Subject [firebird-support] Re: FB 2.1.1 slow performance with subselect
Author Svein Erling Tysvaer
Hi Ed!

Let's look at the two separate statements:

A)
select x.* from online_order x where x.order_id in
(
select k.order_id from online_order k where k.order_date > 01.01.2009'
and k.customer = 16244 group by 1 having count(*) > 1
)
order by x.order_id

B)
with temp_order(order_id) as
(select distinct k.order_id from online_order k
where k.order_date > 01.01.2009'
and k.customer = 16244
and exists(select null from online_order k2
where k2.order_date > 01.01.2009'
and k2.customer = 16244
and k2.rdb$db_key > k.rdb$db_key))
select x.* from online_order x
join temp_order t on x.order_id = t.order_id
order by x.order_id

These two statements do the same thing, and everything is part of one
statement.
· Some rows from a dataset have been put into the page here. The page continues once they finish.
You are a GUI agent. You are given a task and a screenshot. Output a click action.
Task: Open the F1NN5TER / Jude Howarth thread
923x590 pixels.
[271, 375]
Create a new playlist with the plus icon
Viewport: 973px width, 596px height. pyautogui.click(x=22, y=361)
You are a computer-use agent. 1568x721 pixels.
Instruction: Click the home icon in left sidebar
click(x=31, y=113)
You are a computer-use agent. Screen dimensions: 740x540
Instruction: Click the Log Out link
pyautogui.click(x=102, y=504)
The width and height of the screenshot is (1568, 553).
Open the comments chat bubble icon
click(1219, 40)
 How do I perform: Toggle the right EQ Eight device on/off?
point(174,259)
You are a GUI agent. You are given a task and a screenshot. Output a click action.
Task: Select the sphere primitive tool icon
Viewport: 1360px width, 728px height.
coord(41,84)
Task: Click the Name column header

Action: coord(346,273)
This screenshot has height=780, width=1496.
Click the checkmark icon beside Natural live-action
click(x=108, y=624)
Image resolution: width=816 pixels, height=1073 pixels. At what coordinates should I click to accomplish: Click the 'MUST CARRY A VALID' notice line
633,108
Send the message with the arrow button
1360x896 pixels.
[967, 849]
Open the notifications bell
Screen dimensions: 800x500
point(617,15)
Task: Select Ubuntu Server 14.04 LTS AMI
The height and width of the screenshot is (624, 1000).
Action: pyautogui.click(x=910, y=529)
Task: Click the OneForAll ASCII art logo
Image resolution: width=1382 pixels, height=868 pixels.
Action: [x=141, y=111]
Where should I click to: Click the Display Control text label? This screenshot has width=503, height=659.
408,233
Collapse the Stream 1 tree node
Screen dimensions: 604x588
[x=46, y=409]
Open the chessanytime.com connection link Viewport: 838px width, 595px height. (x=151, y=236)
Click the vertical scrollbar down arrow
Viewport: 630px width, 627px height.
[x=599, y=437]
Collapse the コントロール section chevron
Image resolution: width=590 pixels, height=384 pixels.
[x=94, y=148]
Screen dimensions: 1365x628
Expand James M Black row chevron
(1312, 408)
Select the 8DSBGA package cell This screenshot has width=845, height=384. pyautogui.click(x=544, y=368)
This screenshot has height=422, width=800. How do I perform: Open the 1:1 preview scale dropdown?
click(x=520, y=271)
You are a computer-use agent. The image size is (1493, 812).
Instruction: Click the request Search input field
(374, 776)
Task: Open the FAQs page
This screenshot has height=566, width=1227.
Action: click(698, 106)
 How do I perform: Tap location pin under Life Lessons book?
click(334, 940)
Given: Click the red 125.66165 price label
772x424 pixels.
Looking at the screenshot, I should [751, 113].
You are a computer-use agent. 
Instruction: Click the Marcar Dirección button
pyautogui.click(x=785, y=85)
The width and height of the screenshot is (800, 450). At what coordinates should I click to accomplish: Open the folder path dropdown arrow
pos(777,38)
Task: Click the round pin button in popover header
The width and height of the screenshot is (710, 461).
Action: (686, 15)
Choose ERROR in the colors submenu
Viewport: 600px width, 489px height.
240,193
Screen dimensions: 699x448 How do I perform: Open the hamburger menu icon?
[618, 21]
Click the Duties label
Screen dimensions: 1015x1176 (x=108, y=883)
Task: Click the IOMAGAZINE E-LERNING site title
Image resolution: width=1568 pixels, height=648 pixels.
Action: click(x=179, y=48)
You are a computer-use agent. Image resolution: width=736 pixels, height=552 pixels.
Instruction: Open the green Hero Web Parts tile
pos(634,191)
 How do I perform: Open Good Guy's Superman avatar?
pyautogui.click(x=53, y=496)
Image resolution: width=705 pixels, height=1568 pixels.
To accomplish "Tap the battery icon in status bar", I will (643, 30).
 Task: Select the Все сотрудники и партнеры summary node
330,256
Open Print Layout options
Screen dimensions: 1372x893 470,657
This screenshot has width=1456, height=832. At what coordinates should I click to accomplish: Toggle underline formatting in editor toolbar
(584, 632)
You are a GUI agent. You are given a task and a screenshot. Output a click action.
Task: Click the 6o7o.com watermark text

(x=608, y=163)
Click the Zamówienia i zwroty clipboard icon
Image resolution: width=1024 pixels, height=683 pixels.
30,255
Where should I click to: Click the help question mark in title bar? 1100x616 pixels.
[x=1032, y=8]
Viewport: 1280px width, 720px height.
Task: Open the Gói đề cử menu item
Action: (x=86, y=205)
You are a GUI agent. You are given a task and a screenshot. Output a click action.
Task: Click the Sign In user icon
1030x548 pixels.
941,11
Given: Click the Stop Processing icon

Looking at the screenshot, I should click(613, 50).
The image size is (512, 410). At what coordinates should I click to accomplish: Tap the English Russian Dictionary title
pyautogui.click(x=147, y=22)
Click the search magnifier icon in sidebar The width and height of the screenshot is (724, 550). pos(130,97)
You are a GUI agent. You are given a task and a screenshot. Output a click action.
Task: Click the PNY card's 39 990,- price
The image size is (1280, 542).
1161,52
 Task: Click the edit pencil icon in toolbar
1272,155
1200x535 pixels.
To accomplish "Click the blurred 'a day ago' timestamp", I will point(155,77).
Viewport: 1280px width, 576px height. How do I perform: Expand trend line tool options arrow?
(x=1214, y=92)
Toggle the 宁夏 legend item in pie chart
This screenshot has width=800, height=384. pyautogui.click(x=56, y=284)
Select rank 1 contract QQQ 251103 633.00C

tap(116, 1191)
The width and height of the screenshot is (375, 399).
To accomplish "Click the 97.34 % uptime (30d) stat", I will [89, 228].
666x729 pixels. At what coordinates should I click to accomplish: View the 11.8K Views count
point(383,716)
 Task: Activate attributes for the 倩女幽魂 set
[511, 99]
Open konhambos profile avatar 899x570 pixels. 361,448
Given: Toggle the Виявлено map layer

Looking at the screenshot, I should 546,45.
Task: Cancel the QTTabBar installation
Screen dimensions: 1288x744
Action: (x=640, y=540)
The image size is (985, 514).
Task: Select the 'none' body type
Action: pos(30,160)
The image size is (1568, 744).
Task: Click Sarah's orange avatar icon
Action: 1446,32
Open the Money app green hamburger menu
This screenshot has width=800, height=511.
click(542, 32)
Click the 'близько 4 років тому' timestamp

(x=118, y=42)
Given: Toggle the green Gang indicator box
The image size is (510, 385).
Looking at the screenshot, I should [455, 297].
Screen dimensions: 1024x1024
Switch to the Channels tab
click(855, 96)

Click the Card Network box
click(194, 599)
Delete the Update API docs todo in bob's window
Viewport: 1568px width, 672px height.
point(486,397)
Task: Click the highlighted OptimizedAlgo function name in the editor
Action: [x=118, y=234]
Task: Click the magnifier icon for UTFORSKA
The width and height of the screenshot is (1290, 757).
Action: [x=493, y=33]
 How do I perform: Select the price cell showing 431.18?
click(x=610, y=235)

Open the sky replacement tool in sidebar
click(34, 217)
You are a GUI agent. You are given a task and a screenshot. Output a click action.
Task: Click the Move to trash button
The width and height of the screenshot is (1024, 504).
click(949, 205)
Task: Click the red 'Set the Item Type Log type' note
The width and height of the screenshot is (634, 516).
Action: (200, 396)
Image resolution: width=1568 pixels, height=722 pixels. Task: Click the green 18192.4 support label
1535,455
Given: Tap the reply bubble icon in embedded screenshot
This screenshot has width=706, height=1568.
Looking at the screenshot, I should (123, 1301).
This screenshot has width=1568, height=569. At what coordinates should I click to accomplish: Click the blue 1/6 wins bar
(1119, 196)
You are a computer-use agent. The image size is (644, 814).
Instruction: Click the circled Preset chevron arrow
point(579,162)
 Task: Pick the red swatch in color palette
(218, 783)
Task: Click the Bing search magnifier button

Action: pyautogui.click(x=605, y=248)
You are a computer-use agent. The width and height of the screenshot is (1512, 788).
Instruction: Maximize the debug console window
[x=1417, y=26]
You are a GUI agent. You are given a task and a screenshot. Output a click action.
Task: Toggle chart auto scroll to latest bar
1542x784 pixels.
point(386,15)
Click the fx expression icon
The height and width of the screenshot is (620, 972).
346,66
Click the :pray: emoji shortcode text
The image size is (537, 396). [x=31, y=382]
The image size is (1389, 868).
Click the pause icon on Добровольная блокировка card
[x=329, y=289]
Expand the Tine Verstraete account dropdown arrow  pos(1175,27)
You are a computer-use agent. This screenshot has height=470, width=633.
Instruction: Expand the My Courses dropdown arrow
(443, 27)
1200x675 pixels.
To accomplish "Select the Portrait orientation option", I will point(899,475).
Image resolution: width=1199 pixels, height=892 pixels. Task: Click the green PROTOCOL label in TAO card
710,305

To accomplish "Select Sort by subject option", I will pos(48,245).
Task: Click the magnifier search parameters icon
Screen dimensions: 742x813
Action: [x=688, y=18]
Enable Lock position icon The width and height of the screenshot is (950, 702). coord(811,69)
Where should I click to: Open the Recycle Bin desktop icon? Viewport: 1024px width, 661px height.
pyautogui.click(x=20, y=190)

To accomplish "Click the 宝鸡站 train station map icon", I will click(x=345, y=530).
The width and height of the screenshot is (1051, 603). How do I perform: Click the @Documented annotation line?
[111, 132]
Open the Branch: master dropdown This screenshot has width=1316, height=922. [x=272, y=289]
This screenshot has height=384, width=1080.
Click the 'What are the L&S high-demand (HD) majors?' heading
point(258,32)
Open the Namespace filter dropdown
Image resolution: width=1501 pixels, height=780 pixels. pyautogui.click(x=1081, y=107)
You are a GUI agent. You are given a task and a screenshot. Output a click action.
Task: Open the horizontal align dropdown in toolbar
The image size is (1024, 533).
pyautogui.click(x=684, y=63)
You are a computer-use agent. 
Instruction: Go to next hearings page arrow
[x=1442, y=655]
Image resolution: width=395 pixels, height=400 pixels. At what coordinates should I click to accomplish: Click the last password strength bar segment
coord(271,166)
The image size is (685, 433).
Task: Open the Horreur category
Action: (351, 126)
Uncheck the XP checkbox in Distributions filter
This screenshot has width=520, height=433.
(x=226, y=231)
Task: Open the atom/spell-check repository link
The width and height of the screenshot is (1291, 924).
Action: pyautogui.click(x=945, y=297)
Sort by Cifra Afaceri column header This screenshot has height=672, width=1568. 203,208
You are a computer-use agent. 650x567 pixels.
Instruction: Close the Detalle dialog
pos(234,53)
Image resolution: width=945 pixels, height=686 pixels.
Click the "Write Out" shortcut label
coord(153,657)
There's nothing that is available outside the statements
themselves, not even temp_order.

The main reason a) is dead slow, is that the subselect is executed for
every potential row in online_order x. In this case, that is not
necessary, so I move things out by doing:

C)
with temp_order(order_id) as
(select k.order_id from online_order k where k.order_date > 01.01.2009'
and k.customer = 16244 group by 1 having count(*) > 1)
select x.* from online_order x where x.order_id in
(select t.order_id from temp_order t)
order by x.order_id

Generally, I find JOIN to be superior to IN(<subselect>) (though I
haven't measured whether it matters when using CTE), and this statement
can easily be changed into a join by adding DISTINCT:

D)
with temp_order(order_id) as
(select DISTINCT k.order_id from online_order k where k.order_date >
01.01.2009'
and k.customer = 16244 group by 1 having count(*) > 1)
select x.* from online_order x
JOIN TEMP_ORDER T ON x.order_id = t.order_id
order by x.order_id

Using EXISTS rather than COUNT(*) is just because EXISTS generally seems
quick and stops after the first match, whereas count(*) may have to
count lots of rows - and generally in this case you do not care whether
the count is 2 or 200000. Since EXISTS just checks for existence,
there's at best no point in adding FIRST 1 within the EXISTS, but
hopefully the optimizer recognizes that it is irrelevant if you do add it.

HTH,
Set

eddressel wrote:
> Wanting to brush up on my SQL.... where do I find help on the new
> features in 2.x? Maybe these are not 2.x issues... I'm looking at your
> SQL, and it's well over my head. If there's a better place to answer
> these questions, please let me know.
>
> Specific questions:
>
>> with temp_order(order_id) as
>
> that creates a temp table, correct? It's only available inside the
> current transaction, correct?
>
>> and exists(select null from online_order k2
>> where k2.order_date > 01.01.2009'
>> and k2.customer = 16244
>> and k2.rdb$db_key > k.rdb$db_key))
>
> If I was writing this I would have probably added 'select first 1...':
> would that make sense?
>
>> select x.* from online_order x
>> join temp_order t on x.order_id = t.order_id
>> order by x.order_id
>
> I thought it created a temp order, what is x.*?
>
> Thanks
> Ed Dressel